A study by Mount Sinai found that the Apple Watch was able to detect “subtle changes in an individual’s heart rate” up to seven days before the onset of COVID-1
This is a commonly used measure of how well a person’s immune system works, the report explains.
“Our goal was to use tools to identify infections during an infection or before people realized they were sick,” said Rob Hirten, a medical assistant at Icahn Medical School in Mount Sinai in New York City and author of Warrior Watch. study.
“We already knew that markers of heart rate variability changed with the development of inflammation in the body, and Covid is an incredible inflammatory event,” Hirten told CBS MoneyWatch. “It allows us to predict that people are infected before they know it.”
“We currently rely on people who say they are sick and not feeling well, but wearing an Apple Watch does not require active input from the user and can identify people who may be asymptomatic. This is a way to better control infectious diseases, “Hirten said.
Meanwhile, a separate study from Stanford, the results of which were published in November, includes activity trackers from Garmin, Fitbit and Apple. The study found that these devices could show changes in resting heart rate “up to nine and a half days before the onset of symptoms” in patients with coronavirus positive.
The researchers were able to identify nearly two-thirds of cases of COVID-19 four to seven days before symptoms, the study said.
The team has also set up an alarm system that warns wearers that their heart rate has risen for an extended period of time.
“We set the alarm with a certain sensitivity so that it goes off every two months or so,” said Stanford University professor Michael Snyder, who led the study. “Regular fluctuations will not trigger the alarm – only significant, lasting changes will take place.”
“It’s a big deal because it warns people not to go out and meet people,” he added.

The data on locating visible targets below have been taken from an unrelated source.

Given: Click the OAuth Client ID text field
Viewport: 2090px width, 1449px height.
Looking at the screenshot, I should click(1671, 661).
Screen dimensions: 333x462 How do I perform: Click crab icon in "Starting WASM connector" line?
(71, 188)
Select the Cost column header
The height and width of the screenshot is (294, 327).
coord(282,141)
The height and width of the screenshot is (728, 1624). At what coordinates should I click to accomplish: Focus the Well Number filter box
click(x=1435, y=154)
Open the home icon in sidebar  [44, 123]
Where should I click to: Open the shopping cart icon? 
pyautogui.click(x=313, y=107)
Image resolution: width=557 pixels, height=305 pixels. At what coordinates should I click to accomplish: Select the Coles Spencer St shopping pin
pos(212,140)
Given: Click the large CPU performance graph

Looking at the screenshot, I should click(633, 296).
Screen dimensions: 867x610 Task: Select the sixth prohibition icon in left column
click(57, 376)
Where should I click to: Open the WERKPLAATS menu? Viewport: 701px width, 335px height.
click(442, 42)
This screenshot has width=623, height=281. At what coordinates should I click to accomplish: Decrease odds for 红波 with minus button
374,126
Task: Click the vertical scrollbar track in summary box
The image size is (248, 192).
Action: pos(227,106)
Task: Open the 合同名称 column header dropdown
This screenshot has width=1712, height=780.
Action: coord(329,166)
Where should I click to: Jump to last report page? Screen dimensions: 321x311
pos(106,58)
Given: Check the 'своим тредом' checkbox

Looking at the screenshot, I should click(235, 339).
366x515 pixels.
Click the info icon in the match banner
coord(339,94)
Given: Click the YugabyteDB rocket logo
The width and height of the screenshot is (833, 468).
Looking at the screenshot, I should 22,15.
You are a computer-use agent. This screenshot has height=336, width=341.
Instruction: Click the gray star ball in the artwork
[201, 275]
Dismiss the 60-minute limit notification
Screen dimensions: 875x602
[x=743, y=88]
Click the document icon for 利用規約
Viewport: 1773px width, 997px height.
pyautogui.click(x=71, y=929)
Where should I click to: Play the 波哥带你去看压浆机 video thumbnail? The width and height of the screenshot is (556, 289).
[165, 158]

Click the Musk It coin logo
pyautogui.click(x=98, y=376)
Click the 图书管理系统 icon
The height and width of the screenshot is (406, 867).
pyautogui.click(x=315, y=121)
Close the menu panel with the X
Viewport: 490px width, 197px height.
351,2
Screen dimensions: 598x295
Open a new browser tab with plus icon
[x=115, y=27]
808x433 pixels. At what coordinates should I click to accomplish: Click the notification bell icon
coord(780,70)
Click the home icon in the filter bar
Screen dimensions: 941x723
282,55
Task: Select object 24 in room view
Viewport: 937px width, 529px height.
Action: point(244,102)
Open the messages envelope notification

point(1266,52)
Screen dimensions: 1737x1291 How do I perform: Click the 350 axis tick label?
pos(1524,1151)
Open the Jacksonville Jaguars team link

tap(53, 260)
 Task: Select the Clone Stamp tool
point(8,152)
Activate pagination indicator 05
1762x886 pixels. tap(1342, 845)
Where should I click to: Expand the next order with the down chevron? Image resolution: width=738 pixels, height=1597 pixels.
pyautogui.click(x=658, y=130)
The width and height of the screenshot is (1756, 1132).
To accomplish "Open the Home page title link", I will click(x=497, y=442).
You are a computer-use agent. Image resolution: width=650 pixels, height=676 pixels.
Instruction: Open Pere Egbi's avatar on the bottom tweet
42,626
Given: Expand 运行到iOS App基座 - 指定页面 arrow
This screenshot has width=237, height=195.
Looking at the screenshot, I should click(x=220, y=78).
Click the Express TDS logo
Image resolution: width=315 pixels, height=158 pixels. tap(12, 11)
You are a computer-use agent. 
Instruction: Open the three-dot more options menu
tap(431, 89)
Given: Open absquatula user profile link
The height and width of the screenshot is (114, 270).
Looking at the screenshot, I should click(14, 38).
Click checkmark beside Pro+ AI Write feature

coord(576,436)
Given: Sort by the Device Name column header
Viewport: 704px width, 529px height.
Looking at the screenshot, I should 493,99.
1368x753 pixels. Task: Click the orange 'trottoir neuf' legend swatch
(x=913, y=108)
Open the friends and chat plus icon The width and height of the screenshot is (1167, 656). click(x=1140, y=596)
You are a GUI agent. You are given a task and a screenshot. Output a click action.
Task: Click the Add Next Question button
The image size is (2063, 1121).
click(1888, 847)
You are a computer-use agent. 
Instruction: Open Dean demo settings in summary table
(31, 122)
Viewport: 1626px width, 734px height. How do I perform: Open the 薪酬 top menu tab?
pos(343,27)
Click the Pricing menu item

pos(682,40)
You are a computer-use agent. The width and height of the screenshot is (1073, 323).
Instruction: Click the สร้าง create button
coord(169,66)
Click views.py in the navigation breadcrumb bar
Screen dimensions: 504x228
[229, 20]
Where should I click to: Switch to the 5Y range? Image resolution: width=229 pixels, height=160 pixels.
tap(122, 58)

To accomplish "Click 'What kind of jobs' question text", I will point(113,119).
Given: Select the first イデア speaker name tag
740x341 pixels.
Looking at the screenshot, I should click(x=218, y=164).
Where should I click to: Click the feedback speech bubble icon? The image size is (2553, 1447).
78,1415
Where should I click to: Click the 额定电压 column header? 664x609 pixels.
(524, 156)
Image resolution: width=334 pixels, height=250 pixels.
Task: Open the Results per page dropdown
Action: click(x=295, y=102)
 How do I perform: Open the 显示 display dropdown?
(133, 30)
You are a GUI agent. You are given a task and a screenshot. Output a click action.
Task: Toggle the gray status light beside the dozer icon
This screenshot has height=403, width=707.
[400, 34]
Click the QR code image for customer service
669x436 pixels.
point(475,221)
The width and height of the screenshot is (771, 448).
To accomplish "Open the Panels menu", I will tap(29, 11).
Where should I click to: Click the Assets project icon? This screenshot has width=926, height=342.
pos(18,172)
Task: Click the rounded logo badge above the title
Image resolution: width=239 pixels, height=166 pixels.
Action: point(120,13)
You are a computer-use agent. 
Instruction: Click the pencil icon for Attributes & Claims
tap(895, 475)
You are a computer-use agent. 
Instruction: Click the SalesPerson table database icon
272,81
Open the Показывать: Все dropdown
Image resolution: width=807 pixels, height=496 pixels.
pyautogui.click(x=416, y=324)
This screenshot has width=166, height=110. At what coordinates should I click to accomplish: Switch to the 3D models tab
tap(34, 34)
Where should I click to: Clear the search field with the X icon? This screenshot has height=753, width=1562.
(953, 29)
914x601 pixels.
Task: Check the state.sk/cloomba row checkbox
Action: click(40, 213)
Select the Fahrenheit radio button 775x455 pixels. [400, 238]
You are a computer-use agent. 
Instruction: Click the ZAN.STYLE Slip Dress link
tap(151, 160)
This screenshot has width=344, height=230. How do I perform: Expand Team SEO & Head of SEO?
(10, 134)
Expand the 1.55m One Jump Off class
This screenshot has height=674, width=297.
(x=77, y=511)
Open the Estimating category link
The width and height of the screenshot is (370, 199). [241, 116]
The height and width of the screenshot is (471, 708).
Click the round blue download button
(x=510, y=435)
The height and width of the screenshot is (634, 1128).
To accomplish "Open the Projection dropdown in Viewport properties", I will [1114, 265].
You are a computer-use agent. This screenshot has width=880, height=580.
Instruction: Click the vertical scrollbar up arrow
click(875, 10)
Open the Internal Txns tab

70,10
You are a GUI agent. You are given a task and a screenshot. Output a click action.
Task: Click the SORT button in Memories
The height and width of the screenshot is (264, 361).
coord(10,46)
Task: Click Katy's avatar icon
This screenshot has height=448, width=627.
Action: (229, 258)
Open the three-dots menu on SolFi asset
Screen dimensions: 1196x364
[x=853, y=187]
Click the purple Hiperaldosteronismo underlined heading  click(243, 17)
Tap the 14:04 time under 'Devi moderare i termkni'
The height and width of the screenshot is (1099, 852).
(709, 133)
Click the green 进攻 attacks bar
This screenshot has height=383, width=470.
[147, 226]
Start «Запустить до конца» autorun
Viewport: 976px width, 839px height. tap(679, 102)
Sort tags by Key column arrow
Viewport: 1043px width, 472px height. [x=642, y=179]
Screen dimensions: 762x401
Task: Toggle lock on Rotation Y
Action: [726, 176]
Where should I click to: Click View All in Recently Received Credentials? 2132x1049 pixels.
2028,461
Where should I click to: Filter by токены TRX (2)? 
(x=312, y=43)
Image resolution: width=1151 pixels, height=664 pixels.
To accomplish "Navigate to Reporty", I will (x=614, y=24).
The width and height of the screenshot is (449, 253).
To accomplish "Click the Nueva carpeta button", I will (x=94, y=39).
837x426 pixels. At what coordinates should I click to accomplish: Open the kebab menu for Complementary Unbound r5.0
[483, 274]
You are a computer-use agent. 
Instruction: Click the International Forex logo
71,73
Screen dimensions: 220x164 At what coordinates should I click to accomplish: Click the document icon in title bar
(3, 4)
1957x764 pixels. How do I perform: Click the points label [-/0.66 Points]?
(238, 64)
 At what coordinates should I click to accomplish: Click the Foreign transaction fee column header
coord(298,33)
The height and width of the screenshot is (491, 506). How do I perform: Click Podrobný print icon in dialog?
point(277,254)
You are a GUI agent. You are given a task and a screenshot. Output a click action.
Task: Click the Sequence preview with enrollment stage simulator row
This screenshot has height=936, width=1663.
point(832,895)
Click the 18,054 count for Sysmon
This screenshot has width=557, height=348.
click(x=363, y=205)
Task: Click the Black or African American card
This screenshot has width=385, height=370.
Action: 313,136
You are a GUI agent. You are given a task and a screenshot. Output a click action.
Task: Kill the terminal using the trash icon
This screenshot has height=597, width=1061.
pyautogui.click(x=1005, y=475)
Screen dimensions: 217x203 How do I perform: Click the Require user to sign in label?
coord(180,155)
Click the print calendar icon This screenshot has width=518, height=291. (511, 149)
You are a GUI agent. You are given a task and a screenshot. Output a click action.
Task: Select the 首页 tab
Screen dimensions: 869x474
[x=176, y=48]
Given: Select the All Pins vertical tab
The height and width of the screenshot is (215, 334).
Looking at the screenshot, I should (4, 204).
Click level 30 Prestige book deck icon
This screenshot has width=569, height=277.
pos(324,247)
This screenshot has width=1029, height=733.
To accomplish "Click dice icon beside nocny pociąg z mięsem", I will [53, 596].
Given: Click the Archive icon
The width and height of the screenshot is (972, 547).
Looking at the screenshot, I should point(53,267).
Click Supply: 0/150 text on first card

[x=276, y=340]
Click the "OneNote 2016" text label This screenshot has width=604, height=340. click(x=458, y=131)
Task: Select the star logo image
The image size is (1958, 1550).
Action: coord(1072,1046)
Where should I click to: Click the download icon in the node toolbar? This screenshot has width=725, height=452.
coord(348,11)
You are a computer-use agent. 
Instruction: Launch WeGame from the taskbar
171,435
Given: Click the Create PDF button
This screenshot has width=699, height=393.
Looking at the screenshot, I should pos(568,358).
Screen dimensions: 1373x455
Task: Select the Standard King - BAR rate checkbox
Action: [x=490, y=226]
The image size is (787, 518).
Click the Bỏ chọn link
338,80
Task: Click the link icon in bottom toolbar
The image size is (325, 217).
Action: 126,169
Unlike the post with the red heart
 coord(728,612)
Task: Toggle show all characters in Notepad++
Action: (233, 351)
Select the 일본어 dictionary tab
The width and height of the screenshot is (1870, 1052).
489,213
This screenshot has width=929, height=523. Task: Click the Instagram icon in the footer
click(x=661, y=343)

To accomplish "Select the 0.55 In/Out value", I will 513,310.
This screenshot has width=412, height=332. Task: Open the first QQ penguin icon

For example, when Snyder’s alarm recently went off, he canceled a face-to-face meeting in case he might be infected.
Snyder went on to explain that this type of technology can help address shortcomings in test strategies. “The problem is, you can’t do it [testing] to people all the time as long as these devices measure you 24/7, ”he explained.
Apple does not fund or participate in any of these studies, unlike other smartwatch and wearable companies that have commissioned similar studies, such as Oura Health and Whoop.
The Centers for Disease Control and Prevention released a model last week showing how the Apple Watch and other smartwatches can help curb the spread of COVID-19 by asymptomatic carriers.
FTC: We use automatic income partnerships. More ▼.